This is Berk. It snows nine months of the year, and hails the other three. Any food that grows here is tough and tasteless. The people that grow here are even more so. The only upsides are the pets. While other places have ponies or parrots… we have… dragons.
-Hiccup of Berk, How to Tame Your Dragon
Several weeks ago, we began our journey into exploring themes of fantasy. First, we started with High Fantasy and explored the ever evolving tropes that exist within genre fiction. Now it is time to take a step back to discover what lays beyond in the sub-genre dubbed, “Low Fantasy”. Often when we think of fantasy we think of the obvious concepts of elves, dwarves, and humans. Of powerful mages who wield might magicks against their enemies.
Low Fantasy changes this and often magick becomes rare or non-existent completely. TvTropes.com is a bevy of definitions for Low Fantasy, and I think the first we should examine is the notion of Mundane Settings. A fantastic example of this is the How to Tame Your Dragon franchise. Set on an unnamed world focused primarily on Vikings, the series is bereft of most the magic often seen high fantasy. There are no elves to teach ancient lore, nor are there any Dwarves to smith the finest steel.

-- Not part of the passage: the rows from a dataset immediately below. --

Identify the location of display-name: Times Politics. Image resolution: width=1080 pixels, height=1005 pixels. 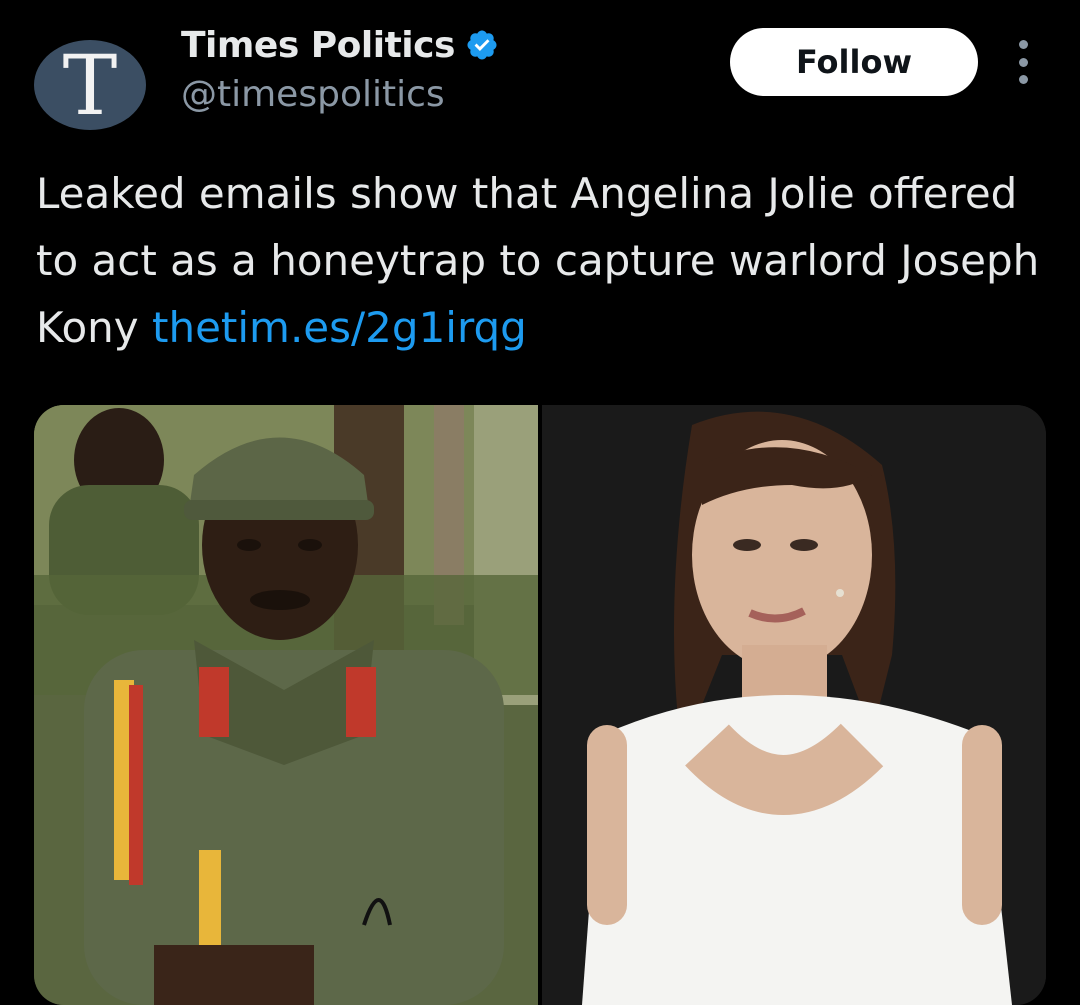
(318, 46).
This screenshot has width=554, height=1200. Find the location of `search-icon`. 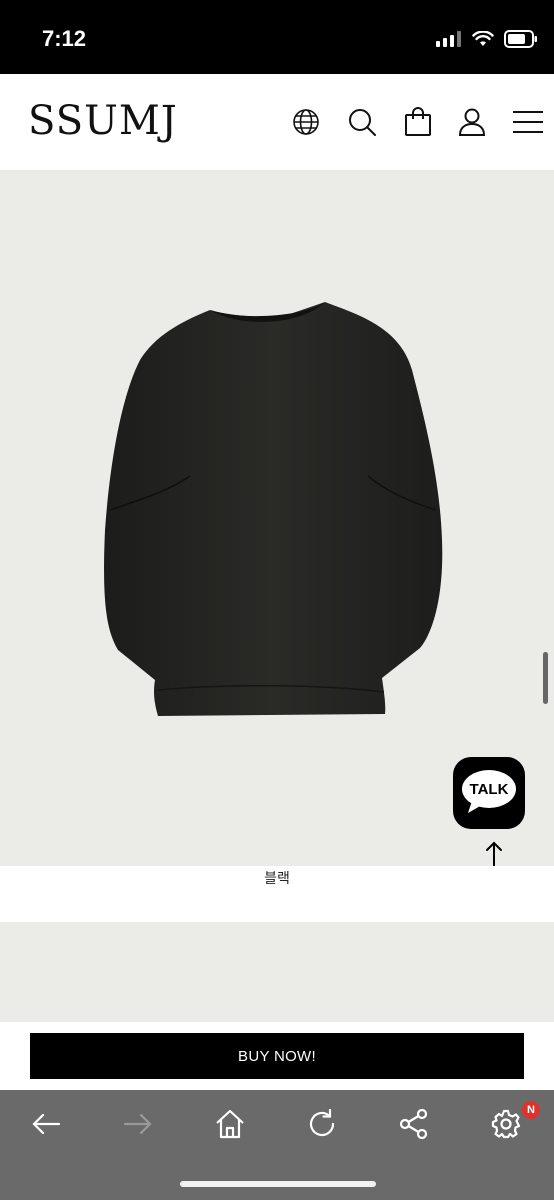

search-icon is located at coordinates (362, 122).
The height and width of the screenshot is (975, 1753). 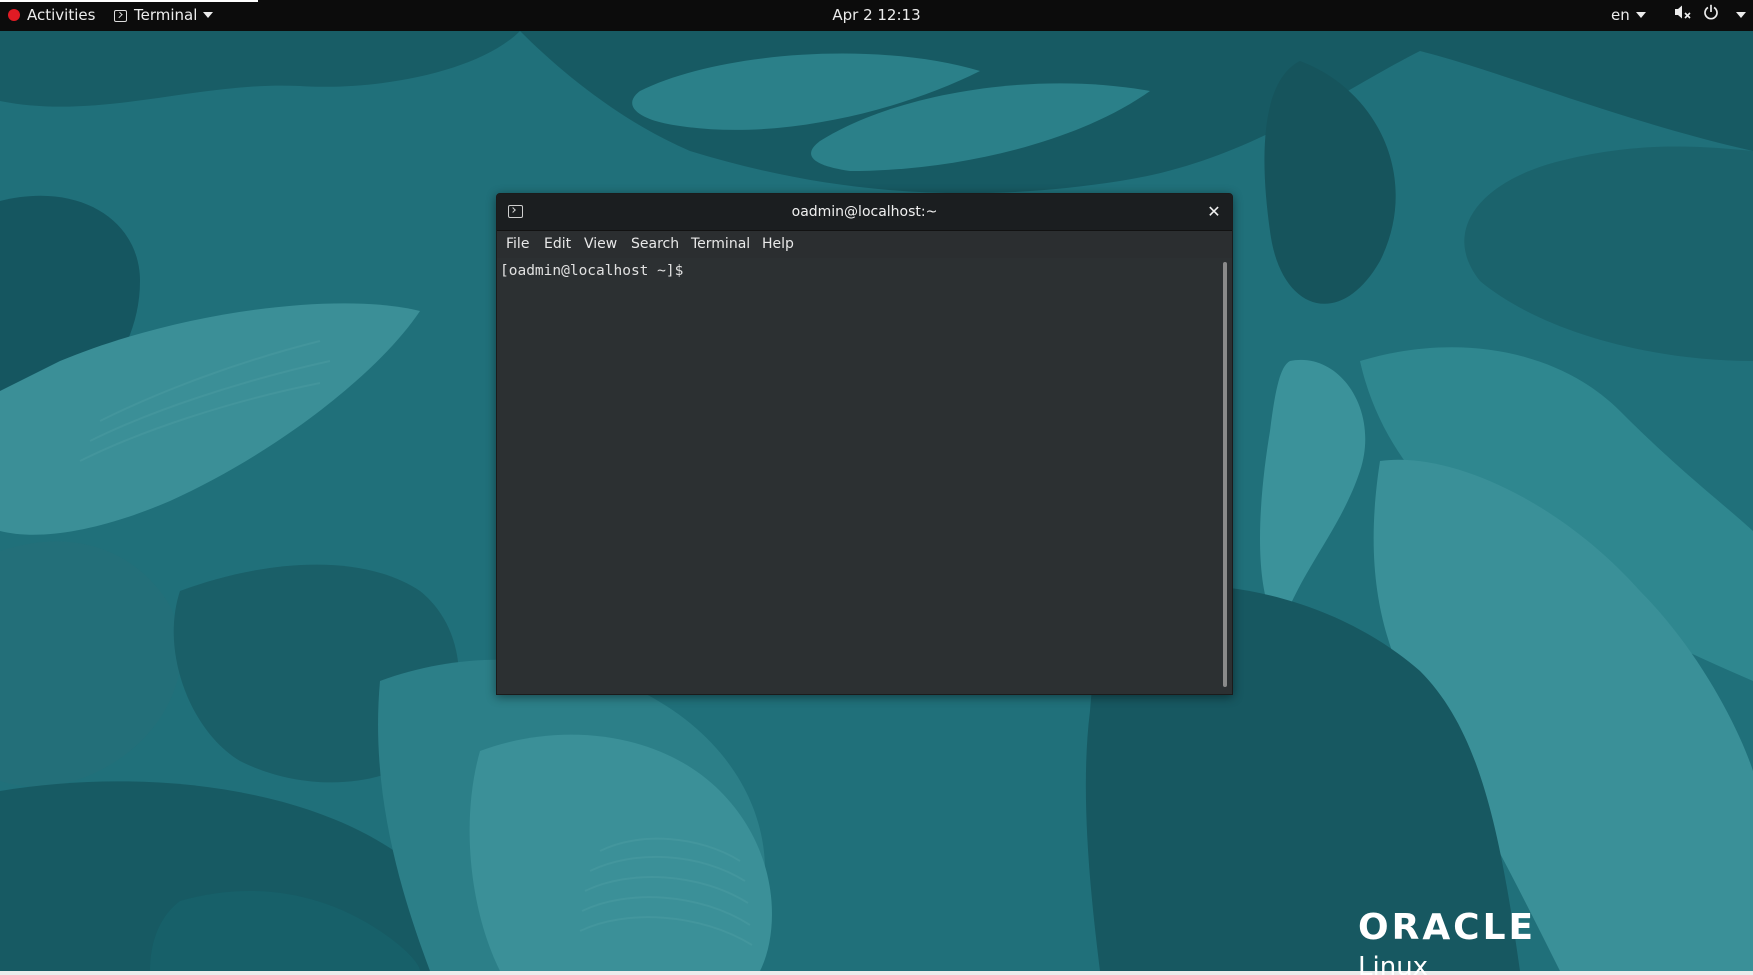 I want to click on menu-file: File, so click(x=518, y=244).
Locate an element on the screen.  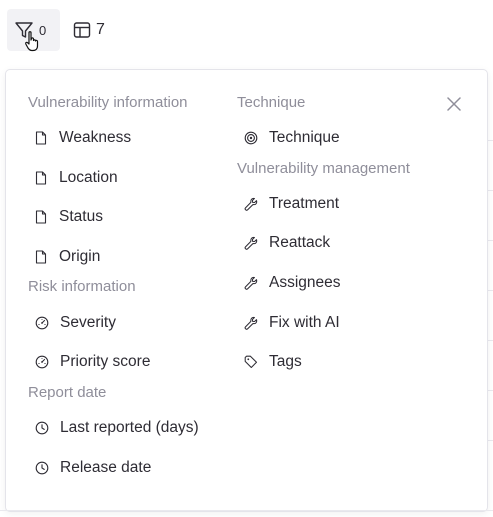
option-weakness: Weakness is located at coordinates (82, 138).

No in this way series focuses instead on magical creatures which are simply a part of the world around them, of these, are Dragons. Now in this world, Dragons and Humans are perhaps the only sentient species. Dragons have their own rough sense of culture with an alpha leading large groups of them. Otherwise, there is no spell casting. Even the more “magical” concepts such as a flaming sword are created via engineering and using draconic materials. Suspension of disbelief for How to Tame Your Dragon is still quite high, but we aren’t following an unrestricted or even restricted set of magical rules that change the fundamental laws of reality.
Cynicism and Morality
Another aspect of Low Fantasy is Cynicism that pervades the world itself. Chief among the examples is Song of Ice and Fire (Game of Thrones) which started initially as a mythic low fantasy setting and has risen with each novel. But Planetos is still a good look in how Low Fantasy settings often settle on Grey Morality to tell their stories. Each House of Westeros has their own agendas and their moral ethics. The Starks with their unbending desire for honor and the Lannisters bear a strong desire to rule. Then we add in even more dynastic politics and we see a world bleeding gray wherever the reader can see.

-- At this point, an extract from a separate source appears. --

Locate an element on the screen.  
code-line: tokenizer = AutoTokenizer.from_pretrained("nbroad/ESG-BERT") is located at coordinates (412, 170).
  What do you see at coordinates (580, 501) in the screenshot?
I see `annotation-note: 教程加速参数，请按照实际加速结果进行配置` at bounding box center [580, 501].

High Fantasy series historically have focused on black and white or simply good versus evil in the greater scheme of storytelling. Black and white morality helps the reader feel a sense of grounding. Orcs are bad, and humans are good. But, more often than not this kind of thinking leads to a lot fo the more dangerous devices we employ in writing. It removes any real face to why we face evil, and it can lead to a lack of understanding of good writing. Low Fantasy seems to take its cynical viewpoint on morality is meant to provide a greater focus on the individual rather than the greater whole.
I believe in that the surge in “Dark Fantasy” novels was born out of the Low Fantasy desire for controlled magick and for settings that were more grounded in what we know of in reality. We will cover that even more so at a later date.
Methods and Sorcery
Magic and Sorcery are usually far more limited in Low Fantasy, and this has a startling effect on the world setting in general. Instead of grand sorcerous actions that will destroy the world, it is often the work of someone with greater numbers, better fighters or much more. In Song and Ice and Fire, the Game of Thrones itself is the source of much power. The Lannisters do well because they have the money and troops to back themselves.

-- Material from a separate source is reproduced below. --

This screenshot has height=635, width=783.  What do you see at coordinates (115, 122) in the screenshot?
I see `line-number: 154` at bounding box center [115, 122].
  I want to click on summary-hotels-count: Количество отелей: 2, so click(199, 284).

In Conan the Barian stories, we see many great monsters in the form of giant snakes and much more. The World of Cimmeria is a vibrant world filled with ancient demons and powerful magicks that Conan has a right to distrust. The method in this world is focused on the raw power of humans rather than the abilities of the supernatural. Conan’s power come from his Barbarian guile and the ferocity of his bodily self. Strength alone at times was all that Conan could call upon or pure ferocity of spirit. Magic often in these worlds is a dangerous thing and one that is outright frightening. Wizards and Sorcerer’s a corrupt individual who draw their supernatural skills not from natural magical energy, but from deals with demons or powerful antediluvian ancient artifacts.
An Older Genre Birthing New Ones
We have already discussed how Dark Fantasy arises as a subgrene of Low Fantasy and much more. The popularity of Low Fantasy has increased over the years. Shows such as Salem, or Penny Dreadful tow the line between Urban Fantasy with the darker notions of Low Fantasy’s history. Much of the historical context of Low Fantasy relies heavily on the early Pulp Movement and authors such as Edgar Rice Burroughs and Robert E. Howard. Modern takes on Low Fantasy often involve a focus on Victoriana settings or darker horror movements. Where the genre will go in the future is anyone’s guess, but it certainly has had an impact on modern writing as a whole.